I know how terrifying and stressful it is for you, i know what its like not to be able to sleep, how all consuming the worry is, and how easy it is to panic about it happening again, but it really might be easier for your DS to handle if he does get hurt again, they're a little older and wiser.. also is the situation something the two of you can have a talk about i wonder?

Meanwhile it really might be helpful if you did tell a member of the family that you're close to, or find a good private counsellor to offload to, if you can afford it? x

TroolyScrumptious · 17/02/2024 22:36

@Jellykat I'm sorry you went through this, it sounds all too familiar. How sad that your DS lost 2 friends, that's heartbreaking.
DS knew this girl was bad news but he couldn't let go. Everyone told him she was no good. One example she wanted a lift home after they'd both been drinking, DS would have done it if his mates hadn't taken the key off him. That's one of the lesser things she did!
I paid for private counselling for DS and I think he found it helpful, he has used the same person last year too.
Maybe I need to seriously think about counselling, I didn't think I needed it but sounds like I do. As I say, I didn't find the counselling through my work much help, and I think I'd feel better if I didn't 'know' the person?
At the end of the day I don't think we ever stop worrying about our kids, he's my youngest too and the only one left at home so I live it 24/7

OP posts:
Jellykat · 17/02/2024 23:23

It was heartbreaking, the worse thing was DS went to friend 1s funeral with friend 2, who stayed with us that night, we were all devastated and i spent ages talking to them about it all.., then friend 2 did it 3 months later!

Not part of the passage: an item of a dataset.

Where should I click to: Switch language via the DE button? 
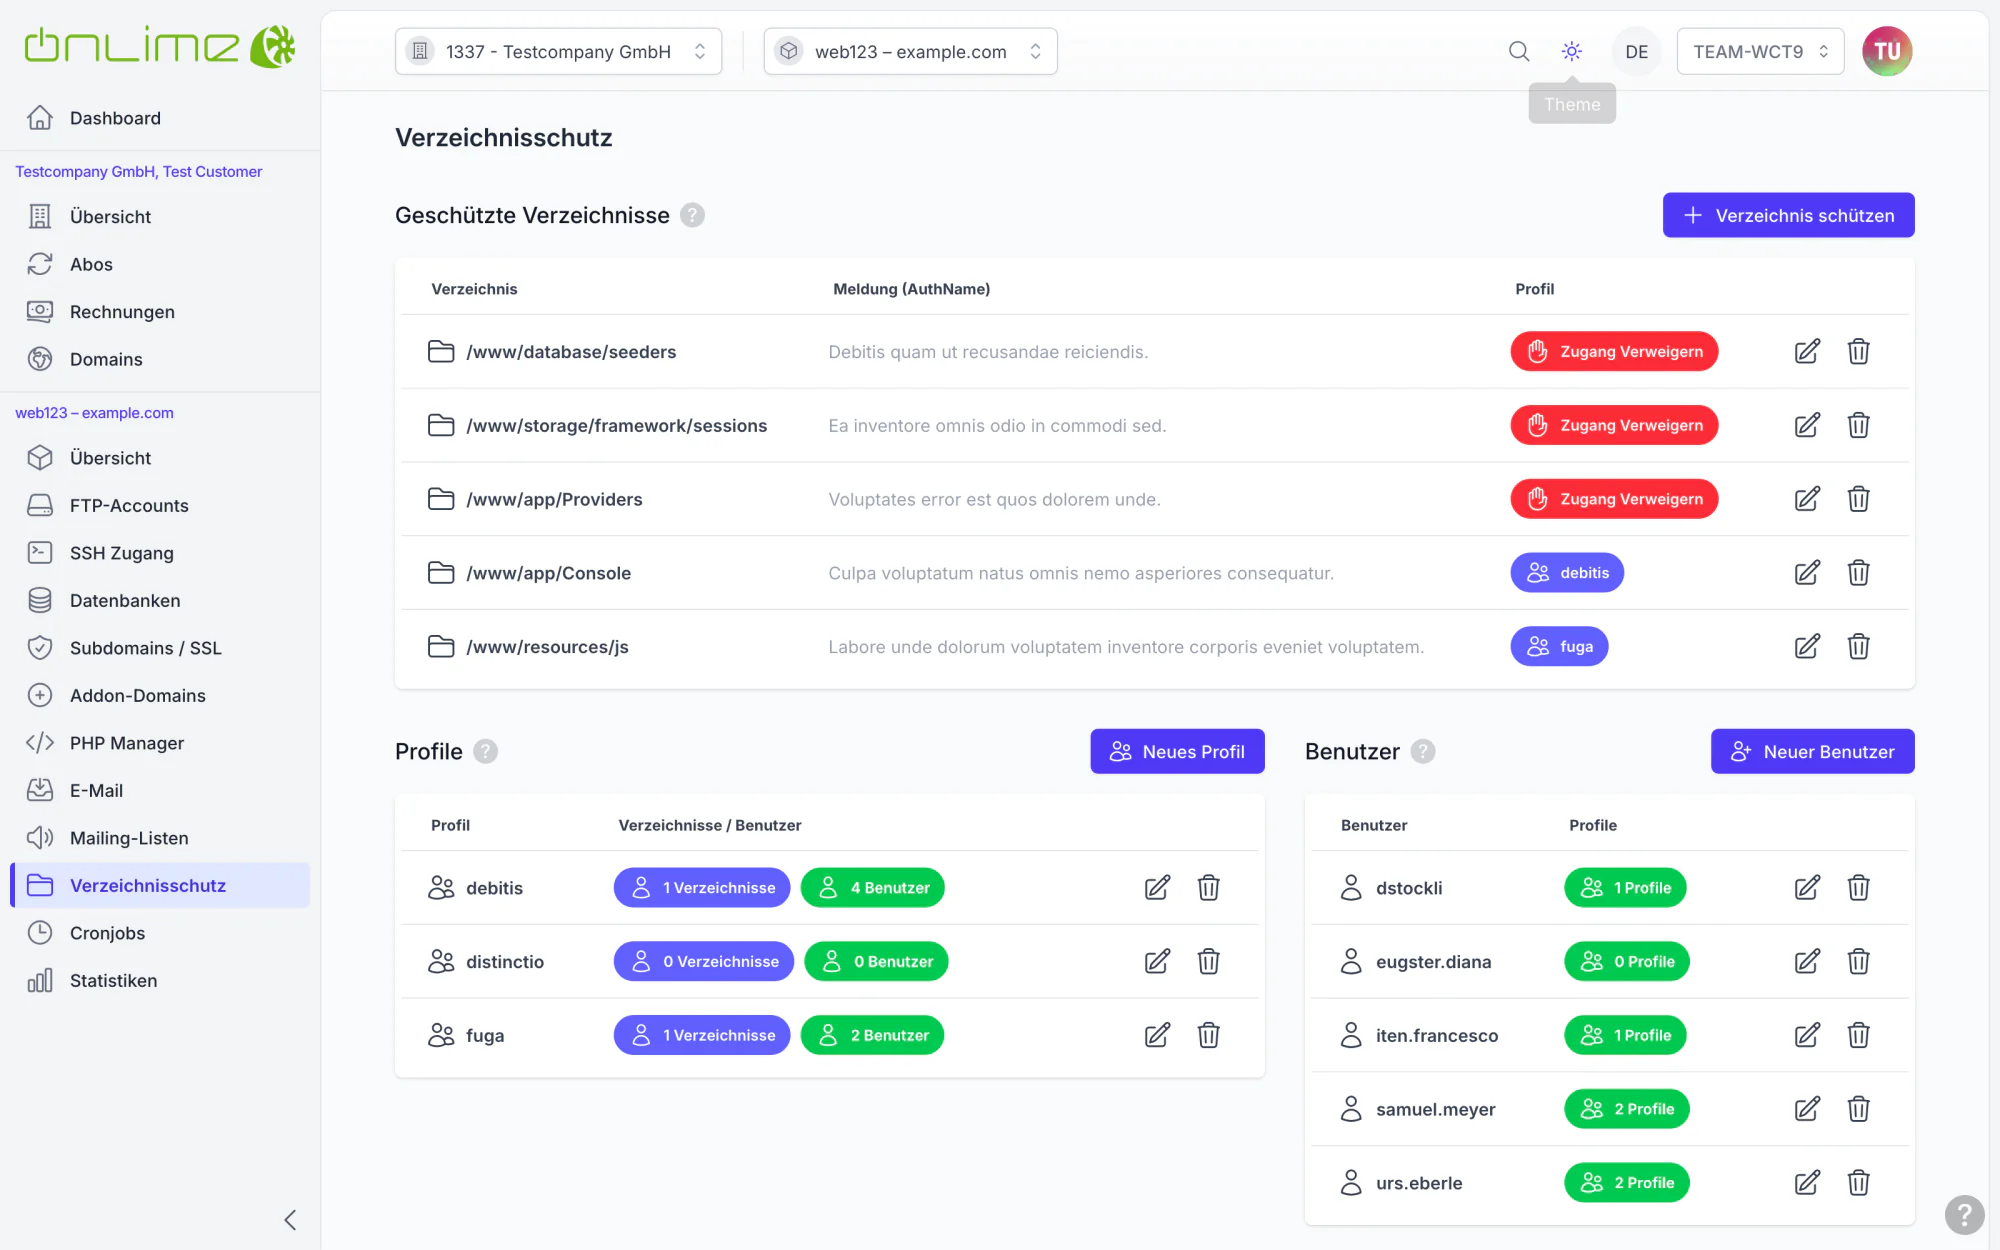(1637, 51)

Yep, we all knew girlfriend 1 was bad news too they were together for 2 years and she drank A LOT! We all spent a fab Christmas Eve and day together, i even got her a stocking, then she popped home to get a change of clothes on Boxing day, leaving her dog here and didnt reappear until 6 weeks later! Poor DS didnt understand what the hell was going on!
Ive been slightly concerned about girlfriend 2, very similar.. she doesnt drink but shes always liked to do her own thing when she wants, regardless of anyone else.. like suddenly deciding to go abroad to see a mate over DSs birthday weekend when theyd planned to do things together!

It does sound like counselling could help you @TroolyScrumptious , but it absolutely has to be the right person! Someone you know you can trust and who you really feel 'knows their stuff'.. I had one through the NHS many years ago and we just ended up discussing what home hair dye we used, total waste of time!
I certainly couldnt have a counsellor i had known beforehand, my last one was recommended via a friend and was really good at getting to the heart of the matter. Worth a shot OP!?

My eldest is 35, thats much easier, his life is very settled, been with his girlfriend for 8 years now, good job he enjoys etc, so it does get a bit easier and calmer eventually Smile
Good luck with it all, I've got DS2 moving back at the end of the month, but do PM me if things get tricky for you again. I might not be able to help, but can be a listening ear if needed!